Understanding the Mixture-of-Experts with Nadaraya-Watson Kernel
- Chuanyang Zheng ,
- Jiankai Sun ,
- Yihang Gao ,
- Enze Xie ,
- Yuehao Wang ,
- Peihao Wang ,
- Ting Xu ,
- Matthew Chang ,
- Liliang Ren ,
- Jingyao Li ,
- Jing Xiong ,
- Kashif Rasul ,
- Mac Schwager ,
- Anderson Schneider ,
- Zhangyang Wang ,
- Yuriy Nevmyvaka
Mixture-of-Experts (MoE) has become a cornerstone in recent state-of-the-art large language models (LLMs). Traditionally, MoE relies on \(\mathrm{Softmax}\) as the router score function to aggregate expert output, a designed choice that has persisted from the earliest MoE models to modern LLMs, and is now widely regarded as standard practice. However, the necessity of using \(\mathrm{Softmax}\) to project router weights into a probability simplex remains an unchallenged assumption rather than a principled design choice.
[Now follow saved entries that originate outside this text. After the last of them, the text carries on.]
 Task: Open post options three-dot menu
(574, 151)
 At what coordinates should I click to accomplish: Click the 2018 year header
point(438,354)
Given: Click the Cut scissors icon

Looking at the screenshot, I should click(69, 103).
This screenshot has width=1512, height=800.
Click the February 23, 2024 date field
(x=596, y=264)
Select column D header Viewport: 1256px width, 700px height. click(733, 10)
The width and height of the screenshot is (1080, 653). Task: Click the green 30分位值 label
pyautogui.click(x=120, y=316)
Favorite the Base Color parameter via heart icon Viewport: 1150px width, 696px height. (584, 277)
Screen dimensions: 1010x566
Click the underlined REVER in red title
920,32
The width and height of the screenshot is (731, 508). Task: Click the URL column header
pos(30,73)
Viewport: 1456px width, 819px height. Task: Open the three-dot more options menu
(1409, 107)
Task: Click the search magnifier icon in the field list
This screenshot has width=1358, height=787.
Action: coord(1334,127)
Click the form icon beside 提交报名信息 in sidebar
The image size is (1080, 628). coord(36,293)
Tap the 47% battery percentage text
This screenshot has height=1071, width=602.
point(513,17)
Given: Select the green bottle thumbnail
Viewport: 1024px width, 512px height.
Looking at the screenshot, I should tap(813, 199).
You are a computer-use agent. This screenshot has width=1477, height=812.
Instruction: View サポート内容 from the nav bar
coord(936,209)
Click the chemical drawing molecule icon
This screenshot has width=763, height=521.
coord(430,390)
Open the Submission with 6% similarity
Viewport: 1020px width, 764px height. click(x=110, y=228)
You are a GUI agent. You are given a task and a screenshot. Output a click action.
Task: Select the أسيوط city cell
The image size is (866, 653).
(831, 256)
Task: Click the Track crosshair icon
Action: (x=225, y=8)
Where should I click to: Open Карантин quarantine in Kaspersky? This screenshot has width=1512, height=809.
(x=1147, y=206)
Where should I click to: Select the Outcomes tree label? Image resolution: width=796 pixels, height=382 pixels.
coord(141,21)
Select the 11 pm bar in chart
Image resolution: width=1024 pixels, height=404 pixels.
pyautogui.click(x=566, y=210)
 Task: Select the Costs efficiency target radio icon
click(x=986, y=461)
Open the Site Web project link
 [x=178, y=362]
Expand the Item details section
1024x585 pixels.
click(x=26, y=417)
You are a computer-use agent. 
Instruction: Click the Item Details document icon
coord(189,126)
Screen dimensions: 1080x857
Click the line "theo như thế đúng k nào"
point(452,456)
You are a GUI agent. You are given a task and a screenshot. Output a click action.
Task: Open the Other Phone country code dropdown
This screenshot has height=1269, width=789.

In this work, we first revisit the classical Nadaraya-Watson regression and observe that MoE shares the same mathematical formulation as Nadaraya-Watson regression. Furthermore, we show that both feed-forward neural network (FFN) and MoE can be interpreted as a special case of Nadaraya-Watson regression, where the kernel function corresponds to the input neurons of the output layer. Motivated by these insights, we propose the \(\textbf{zero-additional-cost}\) Kernel Inspired Router with Normalization (KERN), an FFN-style router function, as an alternative to \(\mathrm{Softmax}\). We demonstrate that this router generalizes both \(\mathrm{Sigmoid}\)– and \(\mathrm{Softmax}\)-based routers. Based on empirical observations and established practices in FFN implementation, we recommend the use of \(\mathrm{ReLU}\) activation and \(\ell_2\)-normalization in \(\mathrm{KERN}\) router function. Comprehensive experiments in MoE and LLM validate the effectiveness of the proposed FFN-style router function \methodNorm.